List the lines from the one containing "The image size is (562, 900)." through the one containing "Action: tap(466, 413)", both included, as a numbered list, skipping blank lines and leaving out the pictures.
===== Exercise data =====
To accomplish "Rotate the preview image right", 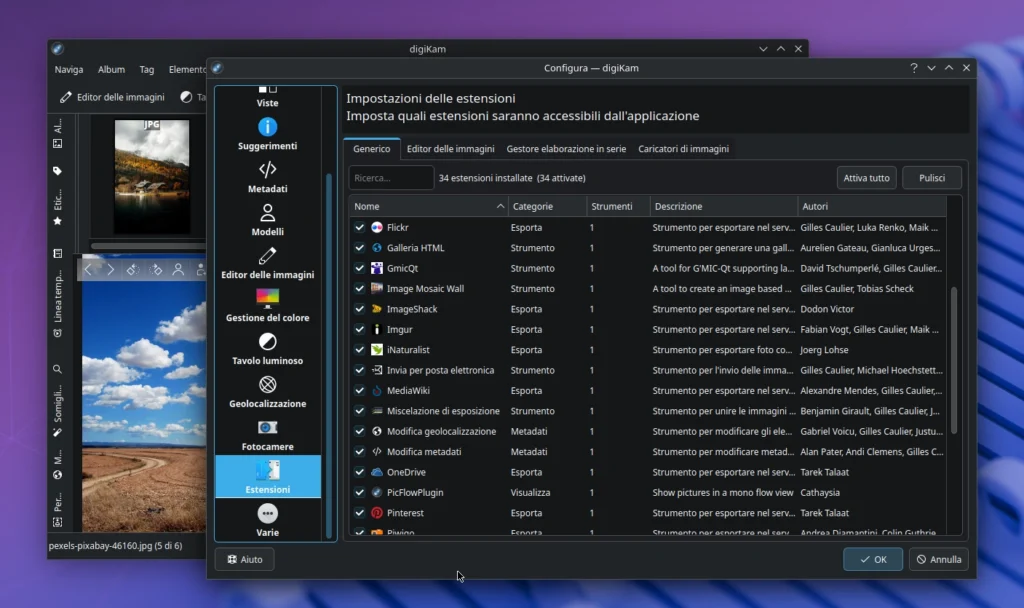I will [155, 269].
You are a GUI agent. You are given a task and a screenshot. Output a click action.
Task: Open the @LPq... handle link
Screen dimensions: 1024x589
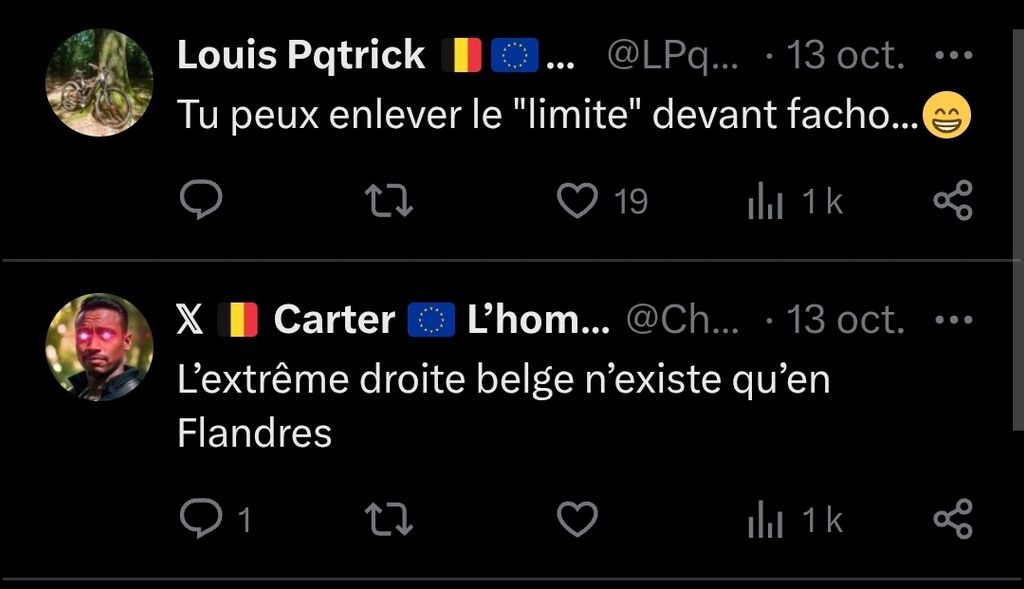672,57
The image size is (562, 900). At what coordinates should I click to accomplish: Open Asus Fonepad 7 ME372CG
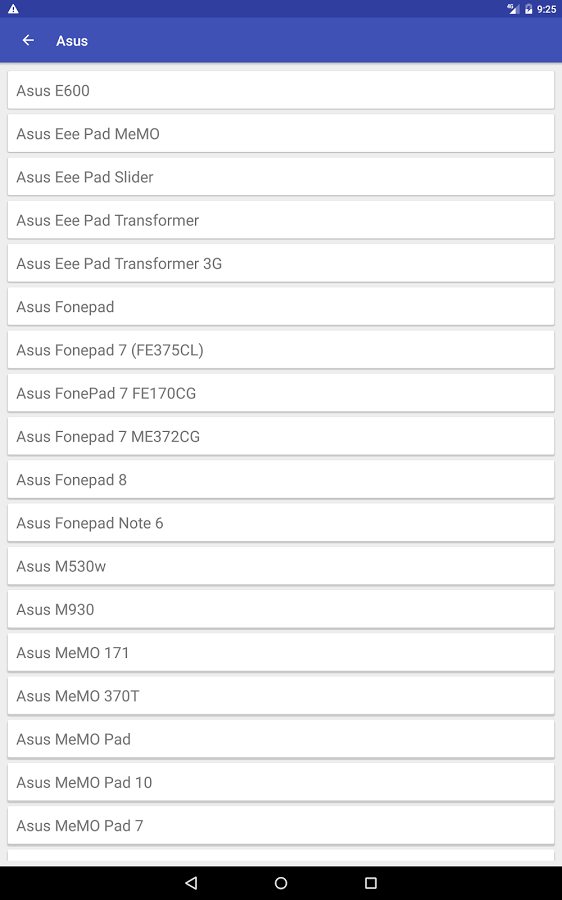click(x=281, y=436)
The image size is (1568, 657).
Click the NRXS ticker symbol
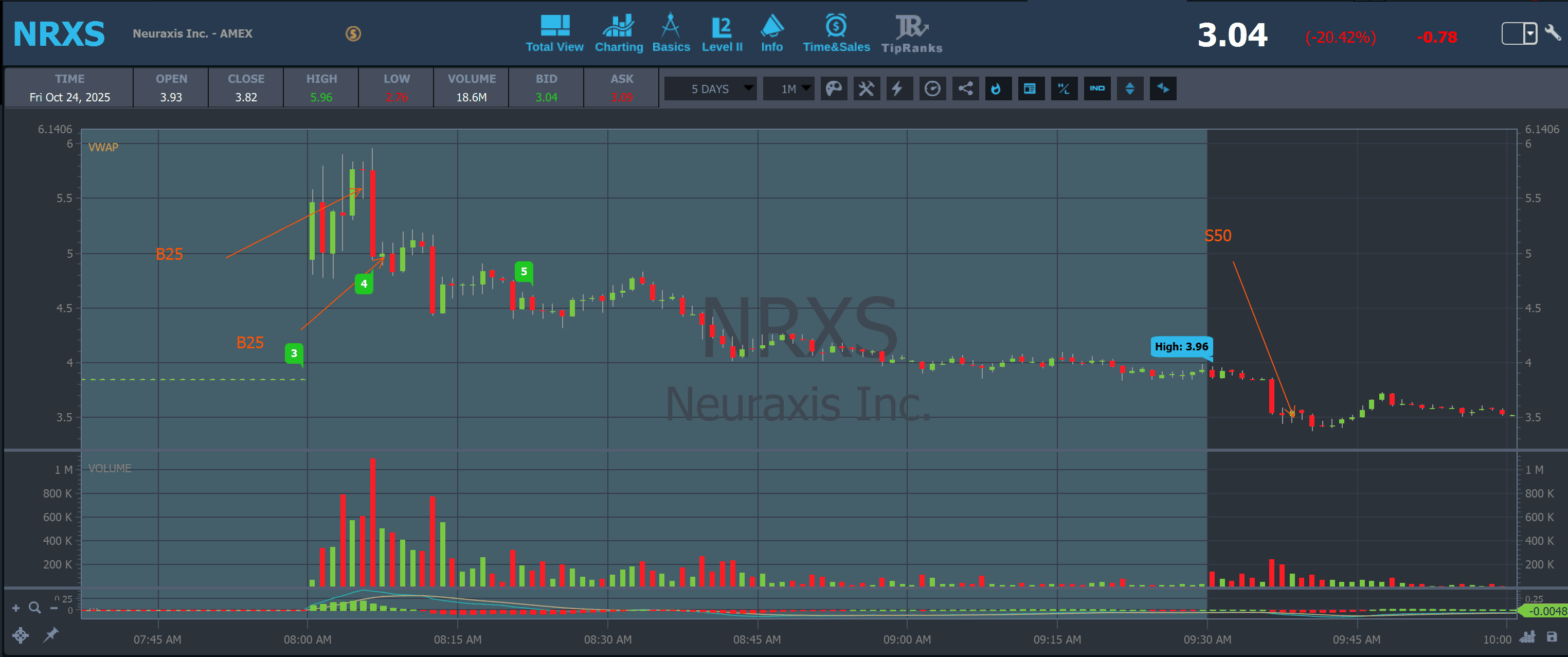pyautogui.click(x=59, y=34)
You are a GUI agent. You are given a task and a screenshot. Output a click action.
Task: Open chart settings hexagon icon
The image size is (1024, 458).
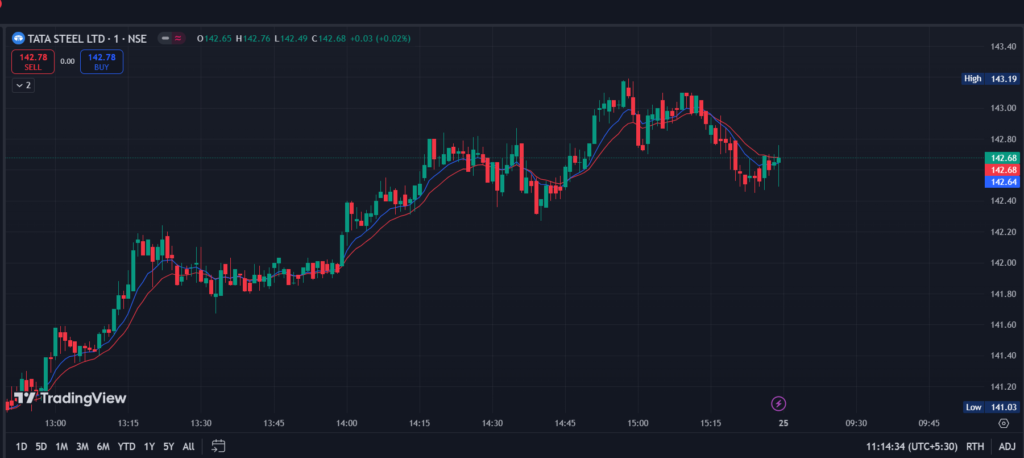pyautogui.click(x=1003, y=423)
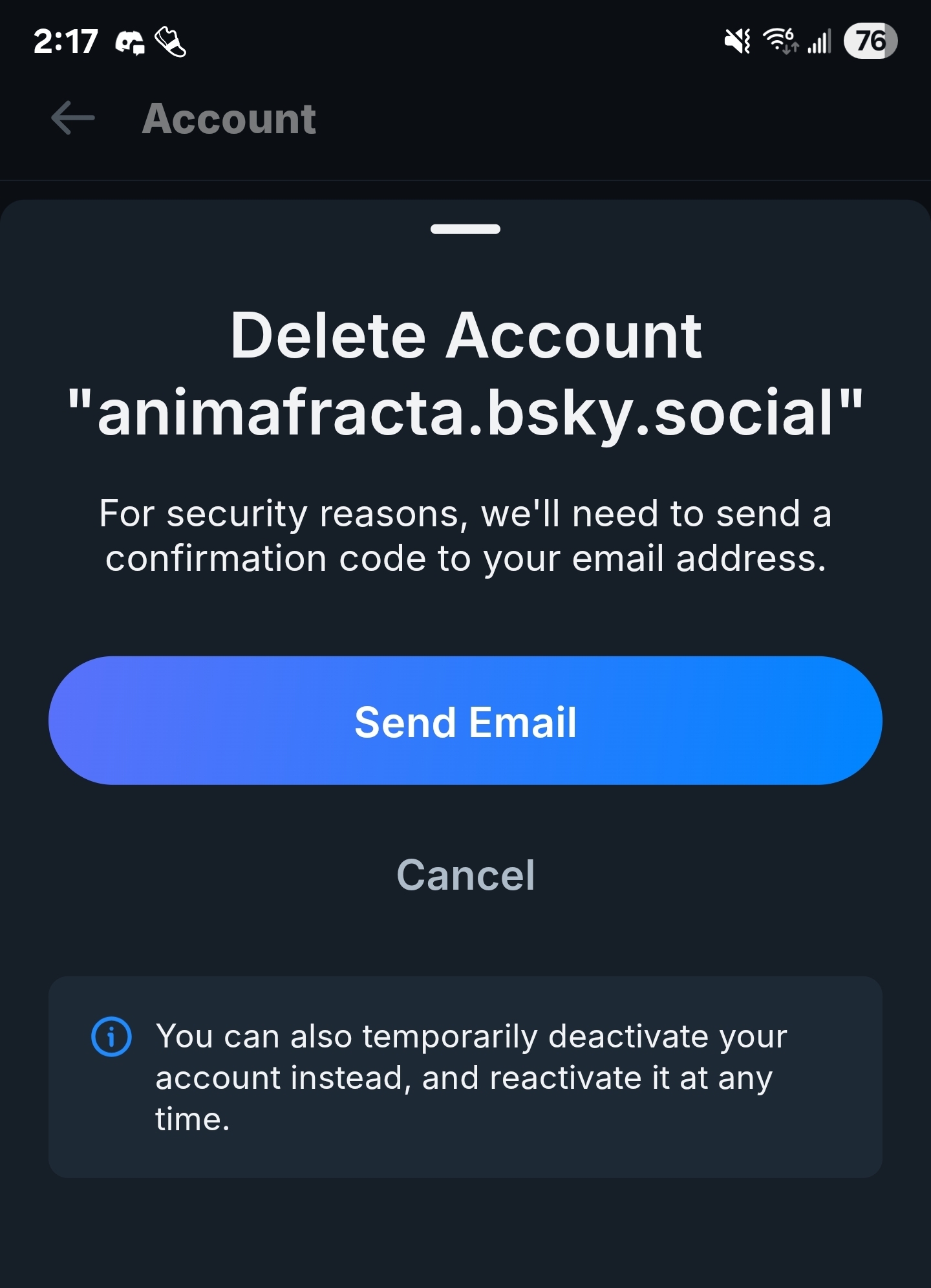Viewport: 931px width, 1288px height.
Task: Tap the animafracta.bsky.social handle text
Action: tap(466, 413)
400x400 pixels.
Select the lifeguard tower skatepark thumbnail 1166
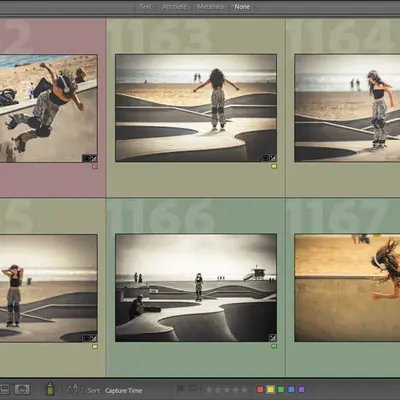point(196,288)
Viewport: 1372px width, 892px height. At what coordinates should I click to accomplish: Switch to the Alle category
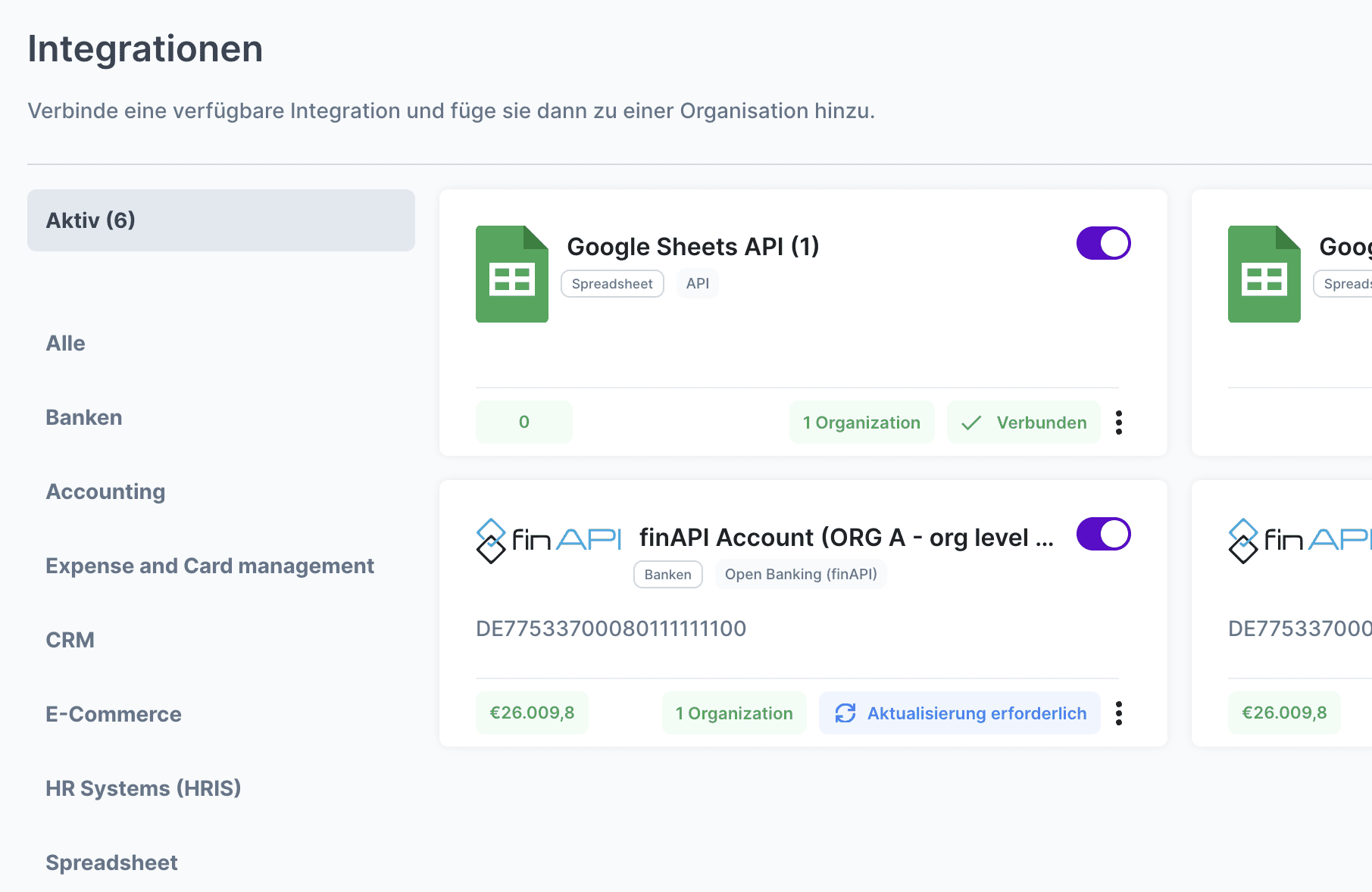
=====
## Response to the exercise
1. The image size is (562, 900). At what coordinates should I click to accomplish: Open Asus Fonepad 7 ME372CG
2. click(x=281, y=436)
3. The image size is (1568, 657).
4. Click the NRXS ticker symbol
5. pyautogui.click(x=59, y=34)
6. You are a GUI agent. You are given a task and a screenshot. Output a click action.
7. Task: Open chart settings hexagon icon
8. The image size is (1024, 458).
9. pyautogui.click(x=1003, y=423)
10. Viewport: 931px width, 1288px height.
11. Task: Tap the animafracta.bsky.social handle text
12. Action: tap(466, 413)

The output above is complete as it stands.